What needs to be done → Among the entries that follow, locate the line with "Instruction: Click the" and the line with "Screen dimensions: 571x392". Output those lines and all lines in between, exactly, minus the pictures.

(Records from a dataset)

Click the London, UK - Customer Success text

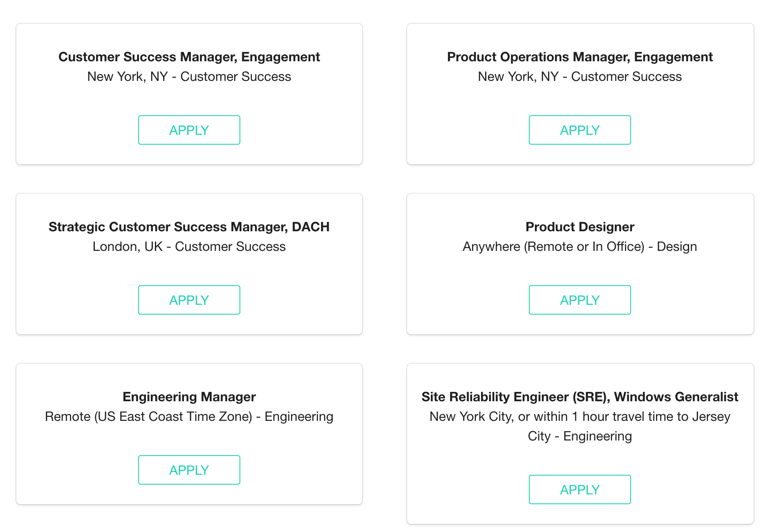[189, 246]
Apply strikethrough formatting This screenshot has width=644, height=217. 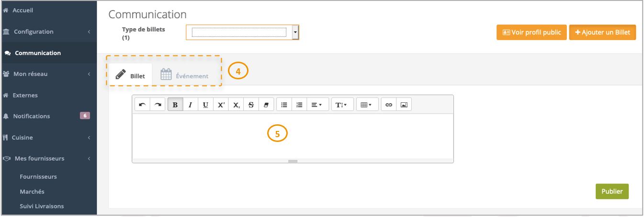pyautogui.click(x=251, y=105)
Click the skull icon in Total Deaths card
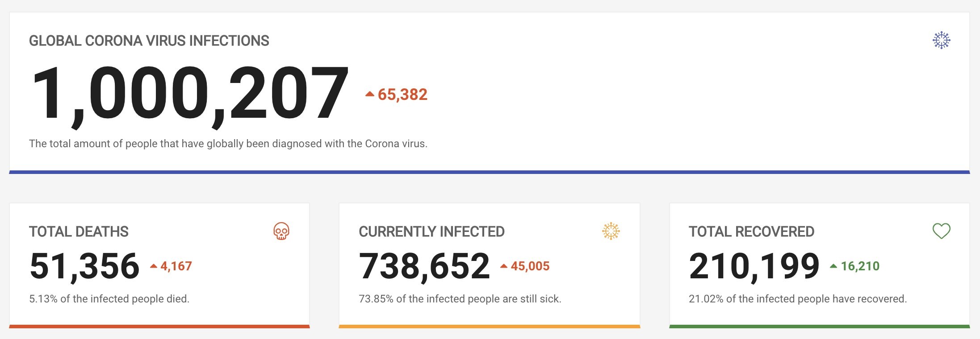980x339 pixels. [x=281, y=231]
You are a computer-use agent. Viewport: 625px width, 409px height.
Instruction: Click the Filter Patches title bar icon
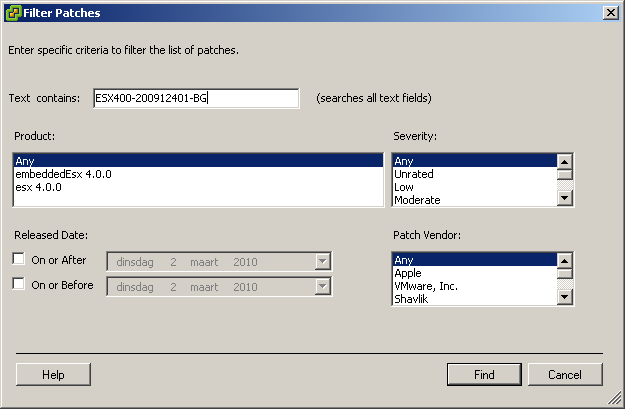tap(12, 12)
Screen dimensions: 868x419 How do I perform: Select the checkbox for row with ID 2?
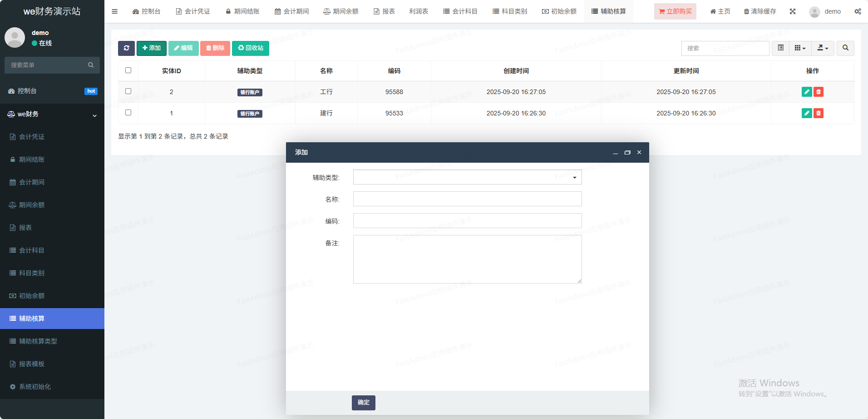[x=128, y=91]
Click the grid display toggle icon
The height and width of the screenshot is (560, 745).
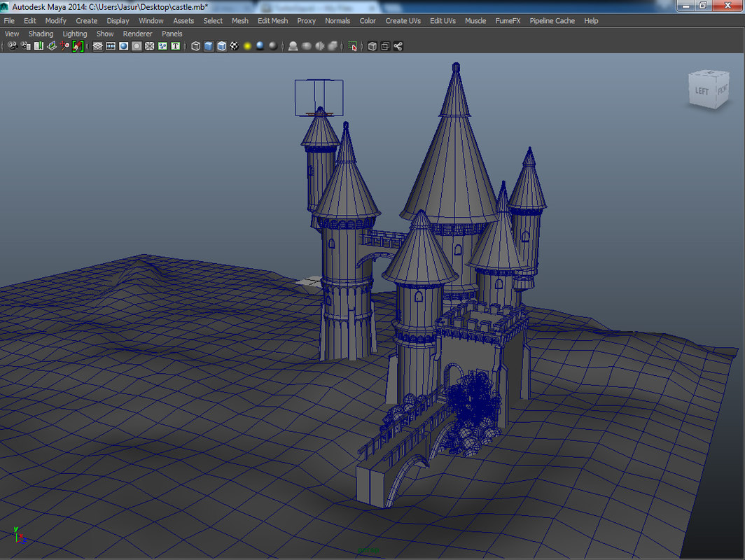pyautogui.click(x=97, y=46)
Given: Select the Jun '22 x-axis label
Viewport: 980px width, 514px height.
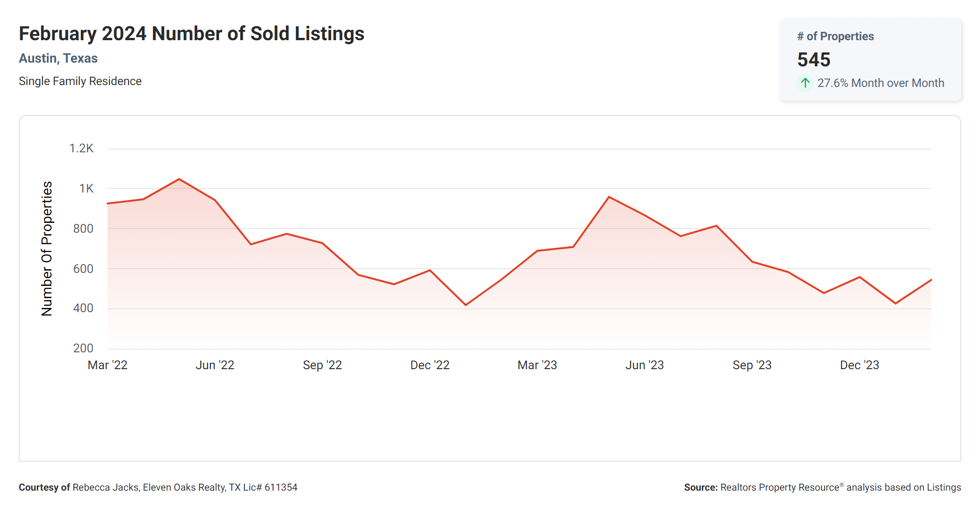Looking at the screenshot, I should click(215, 365).
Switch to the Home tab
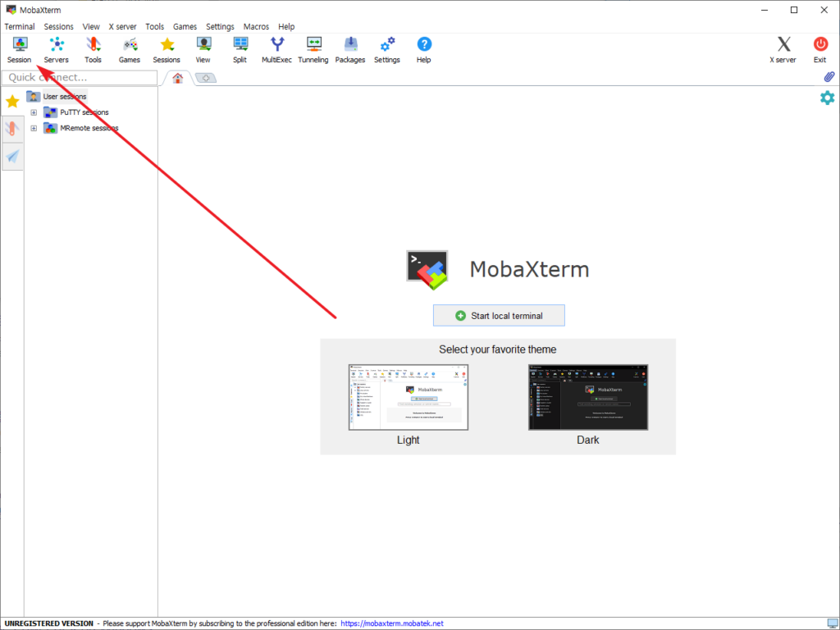This screenshot has height=630, width=840. point(178,78)
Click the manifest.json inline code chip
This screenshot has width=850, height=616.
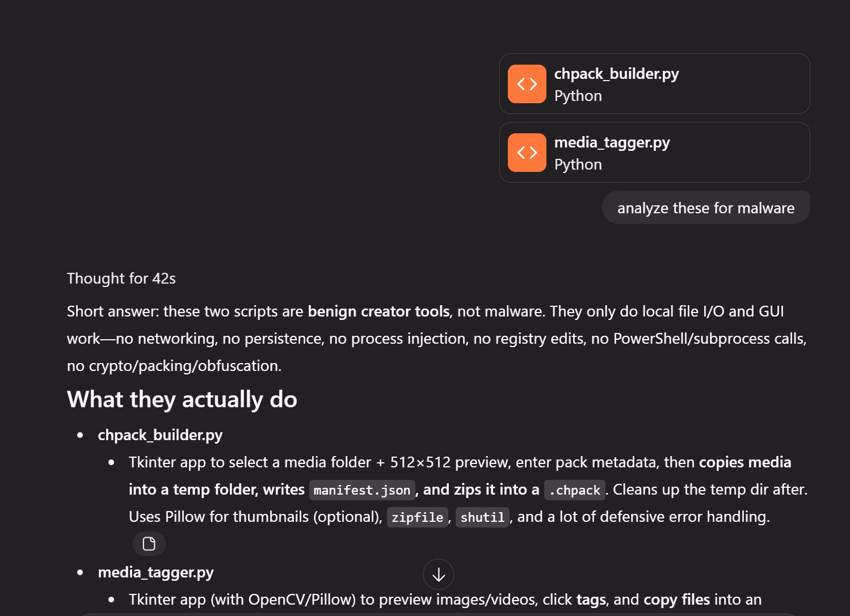coord(362,490)
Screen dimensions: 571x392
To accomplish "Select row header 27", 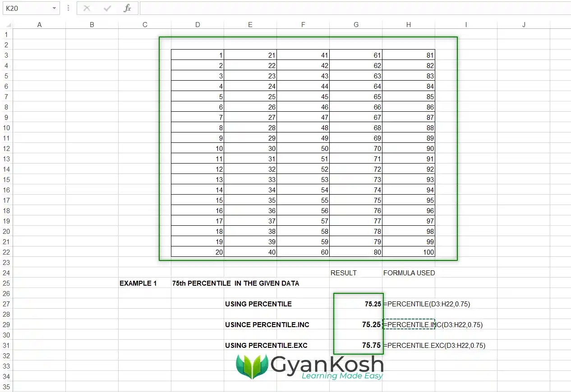I will pyautogui.click(x=6, y=304).
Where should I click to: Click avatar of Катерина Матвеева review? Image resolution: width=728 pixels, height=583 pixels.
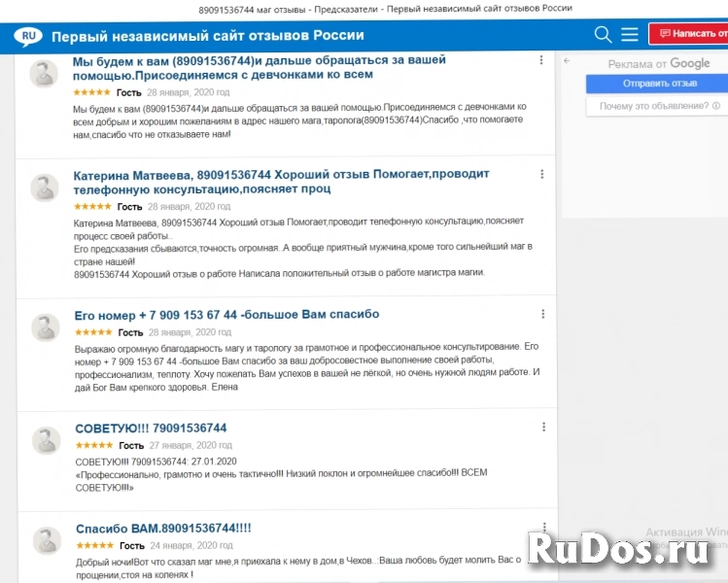45,188
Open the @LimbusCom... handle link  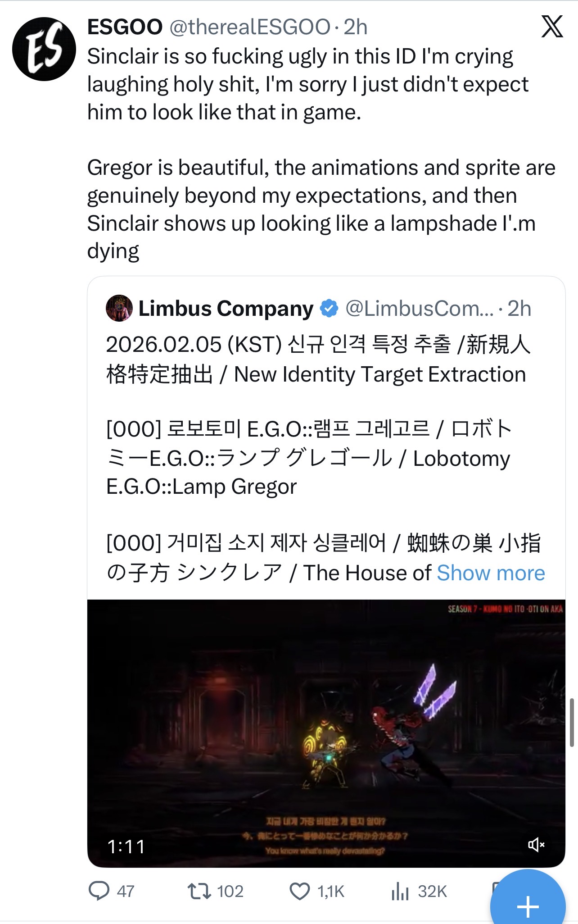point(420,309)
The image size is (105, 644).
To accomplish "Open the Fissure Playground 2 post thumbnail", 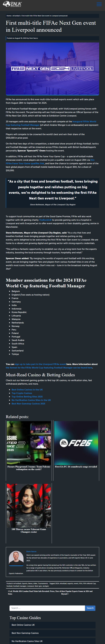I will pyautogui.click(x=29, y=443).
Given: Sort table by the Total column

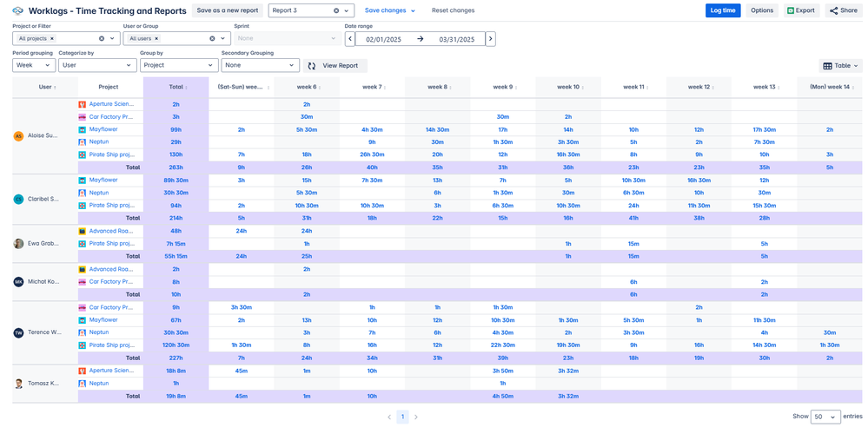Looking at the screenshot, I should pyautogui.click(x=176, y=87).
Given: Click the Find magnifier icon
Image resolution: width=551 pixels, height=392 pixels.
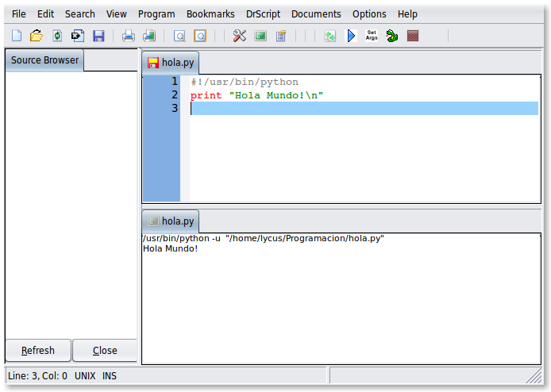Looking at the screenshot, I should (179, 36).
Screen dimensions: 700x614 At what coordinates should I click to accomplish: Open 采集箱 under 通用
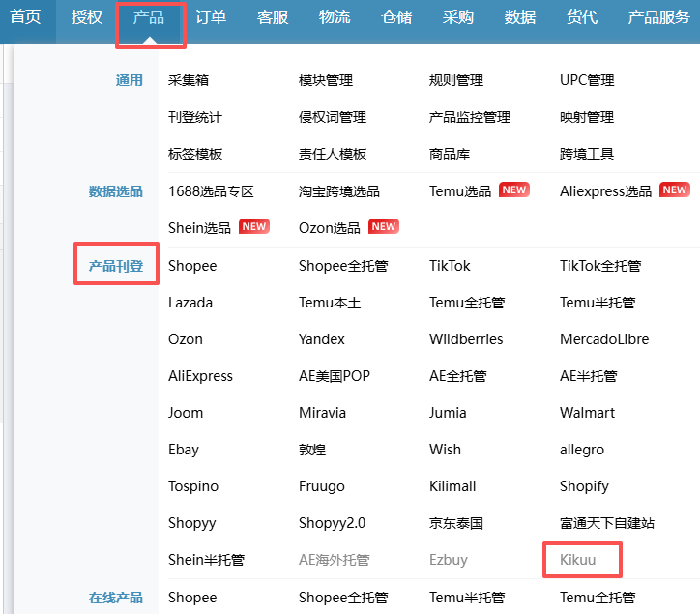(189, 80)
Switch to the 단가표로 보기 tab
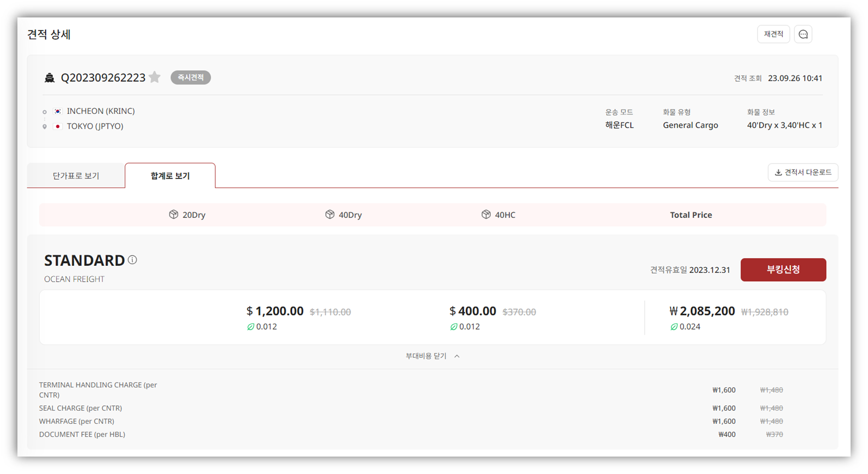Viewport: 868px width, 474px height. tap(76, 176)
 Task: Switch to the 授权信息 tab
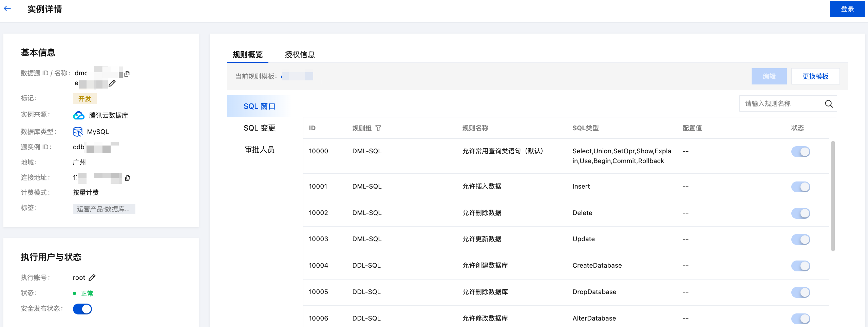click(x=300, y=55)
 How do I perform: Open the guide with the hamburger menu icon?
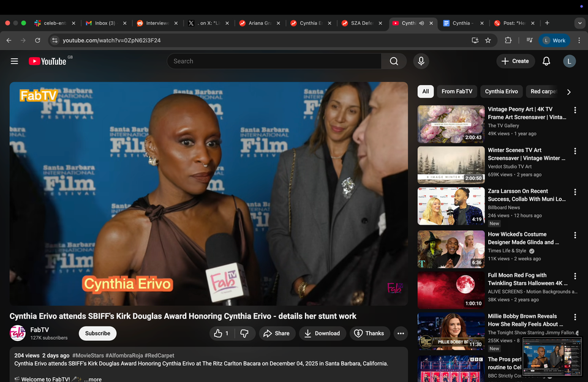click(x=14, y=61)
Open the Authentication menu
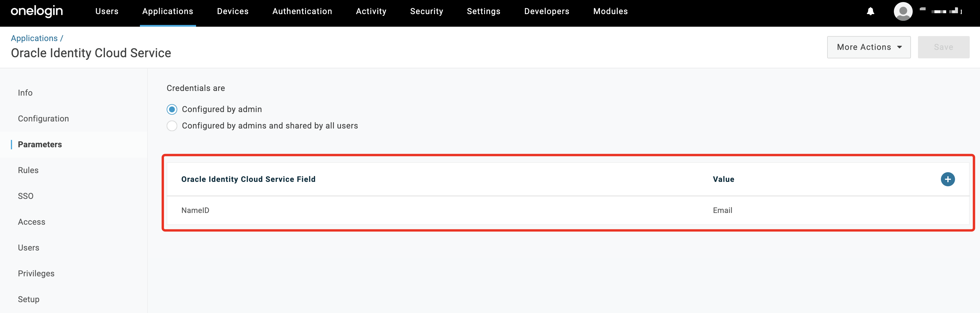 [302, 11]
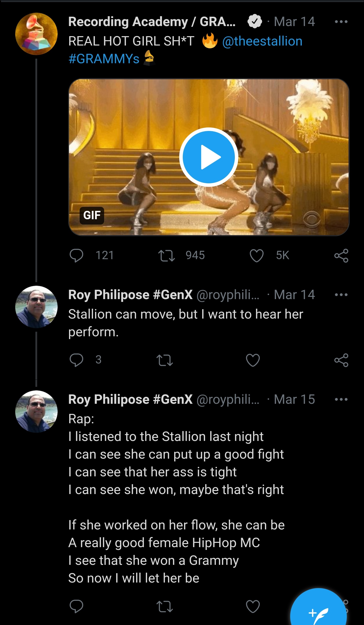Viewport: 364px width, 625px height.
Task: Share the Recording Academy tweet
Action: pos(341,256)
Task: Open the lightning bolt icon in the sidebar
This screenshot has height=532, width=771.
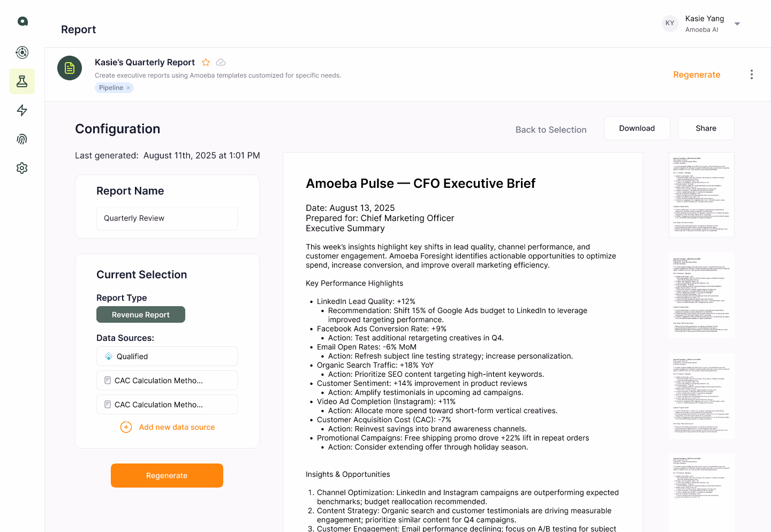Action: pos(22,110)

Written solution →
Instruction: Click the Filter Patches title bar icon
tap(12, 12)
Screen dimensions: 868x419 How do I perform: Select the checkbox for row with ID 2?
[x=128, y=91]
Click the grid display toggle icon
The height and width of the screenshot is (560, 745).
pyautogui.click(x=97, y=46)
Given: Select the Jun '22 x-axis label
Viewport: 980px width, 514px height.
Looking at the screenshot, I should click(215, 365).
Switch to the Home tab
This screenshot has height=630, width=840. point(178,78)
Click the manifest.json inline code chip
This screenshot has width=850, height=616.
coord(362,490)
Screen dimensions: 571x392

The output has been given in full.